Clinical Infectious Diseases | 2005
Nina Singh; Olivier Lortholary; Barbara D. Alexander; Krishan L. Gupta; George T. John; Kenneth Pursell; Patricia Muñoz; Goran B. Klintmalm; Valentina Stosor; Ramon Del Busto; Ajit P. Limaye; Jyoti Somani; Marshall Lyon; Sally Houston; Andrew A. House; Timothy L. Pruett; Susan L. Orloff; Atul Humar; Lorraine A. Dowdy; Julia Garcia-Diaz; Andre C. Kalil; Robert A. Fisher; Shahid Husain
BACKGROUND We describe an immune reconstitution syndrome (IRS)-like entity in the course of evolution of Cryptococcus neoformans infection in organ transplant recipients. METHODS The study population comprised a cohort of 83 consecutive organ transplant recipients with cryptococcosis who were observed for a median of 2 years in an international, multicenter study. RESULTS In 4 (4.8%) of the 83 patients, an IRS-like entity was observed a median of 5.5 weeks after the initiation of appropriate antifungal therapy. Worsening of clinical manifestations was documented, despite cultures being negative for C. neoformans. These patients were significantly more likely to have received tacrolimus, mycophenolate mofetil, and prednisone as the regimen of immunosuppressive therapy than were all other patients (P = .007).
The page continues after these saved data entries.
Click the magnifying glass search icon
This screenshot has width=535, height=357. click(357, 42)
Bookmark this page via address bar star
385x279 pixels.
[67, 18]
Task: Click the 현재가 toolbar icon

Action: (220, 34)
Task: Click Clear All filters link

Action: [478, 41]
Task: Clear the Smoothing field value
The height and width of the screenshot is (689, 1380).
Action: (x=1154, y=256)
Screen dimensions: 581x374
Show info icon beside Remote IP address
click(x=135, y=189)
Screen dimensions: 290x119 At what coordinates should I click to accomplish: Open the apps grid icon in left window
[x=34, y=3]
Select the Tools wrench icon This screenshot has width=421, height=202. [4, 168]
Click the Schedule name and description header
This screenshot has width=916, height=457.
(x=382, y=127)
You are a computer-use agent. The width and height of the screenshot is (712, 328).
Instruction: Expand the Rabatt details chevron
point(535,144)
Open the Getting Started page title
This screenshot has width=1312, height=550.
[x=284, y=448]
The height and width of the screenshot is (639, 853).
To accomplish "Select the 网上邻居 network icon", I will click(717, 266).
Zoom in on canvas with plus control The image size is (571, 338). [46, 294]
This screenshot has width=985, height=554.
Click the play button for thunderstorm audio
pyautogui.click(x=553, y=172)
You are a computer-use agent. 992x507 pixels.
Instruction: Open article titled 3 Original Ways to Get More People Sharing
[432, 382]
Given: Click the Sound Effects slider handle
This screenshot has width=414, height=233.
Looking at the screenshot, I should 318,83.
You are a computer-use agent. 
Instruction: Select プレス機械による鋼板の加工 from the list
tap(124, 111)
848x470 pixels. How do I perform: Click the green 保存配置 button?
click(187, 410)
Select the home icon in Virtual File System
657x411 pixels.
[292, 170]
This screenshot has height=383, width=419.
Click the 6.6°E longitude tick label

The proposed basis of this phenomenon is reversal of a predominantly Th2 response at the onset of infection to a Th1 proinflammatory response as a result of receipt of effective antifungal therapy and a reduction in or cessation of immunosuppressive therapy. CONCLUSIONS This study demonstrated that an IRS-like entity occurs in organ transplant recipients with C. neoformans infection. Furthermore, this entity may be misconstrued as a failure of therapy. Immunomodulatory agents may have a role as adjunctive therapy in such cases.